To put it more simply, categorical analysis often involves a suggestion of conduct the alien could have been convicted of under the statute, disregarding what he actually did. The realistic probability test requires him to at least point to a real-life situation (including his own) to prove such conduct would actually be the subject of prosecution. (The hypotheticals are often fairly entertaining, frequently involving poisoning and, recently in the Fifth Circuit, suffocating an individual by recklessly shoveling dirt onto her face while doing yard work.).
Here, however, although the Department of Homeland Security asserted that the indecency with a child statute would never be applied to non-sexual intercourse conduct, the Board was able to cite to several actual cases that involved mere touching. This would have satisfied even the higher “realistic probability” test.

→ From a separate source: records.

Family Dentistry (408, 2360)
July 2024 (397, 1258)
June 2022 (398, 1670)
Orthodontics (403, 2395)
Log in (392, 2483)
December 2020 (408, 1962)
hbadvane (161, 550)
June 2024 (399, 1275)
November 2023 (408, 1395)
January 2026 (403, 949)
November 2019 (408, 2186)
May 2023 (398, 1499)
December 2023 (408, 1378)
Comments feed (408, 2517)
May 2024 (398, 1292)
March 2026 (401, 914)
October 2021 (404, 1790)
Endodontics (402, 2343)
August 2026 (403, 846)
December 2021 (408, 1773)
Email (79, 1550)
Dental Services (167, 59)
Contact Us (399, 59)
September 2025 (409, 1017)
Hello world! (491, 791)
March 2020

One last comment: It is refreshing to see the Board for once not attempt to impose a heightened discretionary standard, this time for sexual offenses and adjustment of status relief. In a related context involving inadmissibility waivers under INA Section 212(h), the A.G., by decision and then by regulation, established a heightened discretionary standard for “violent or dangerous crimes,” requiring aliens to show their deportation will effect a greater degree of hardship. This is maddening to practitioners and judges alike because 1) Congress already established by statute a level of hardship that must be shown (so a regulatory burden enhancement is likely ultra vires). 2) Theoretically all crimes are either “violent or dangerous” so the standard knows no bounds. Indeed, I know of no crime that the Board has not found to be “violent or dangerous” when given the chance. And 3) even if the alien is statutorily eligible for relief, almost all types of relief are discretionary, which means the judge is free to deny it anyway if the crime is serious. To paraphrase a Fifth Circuit justice from a recent oral argument, why are we so concerned with impeding aliens from getting into the room where you beg for mercy?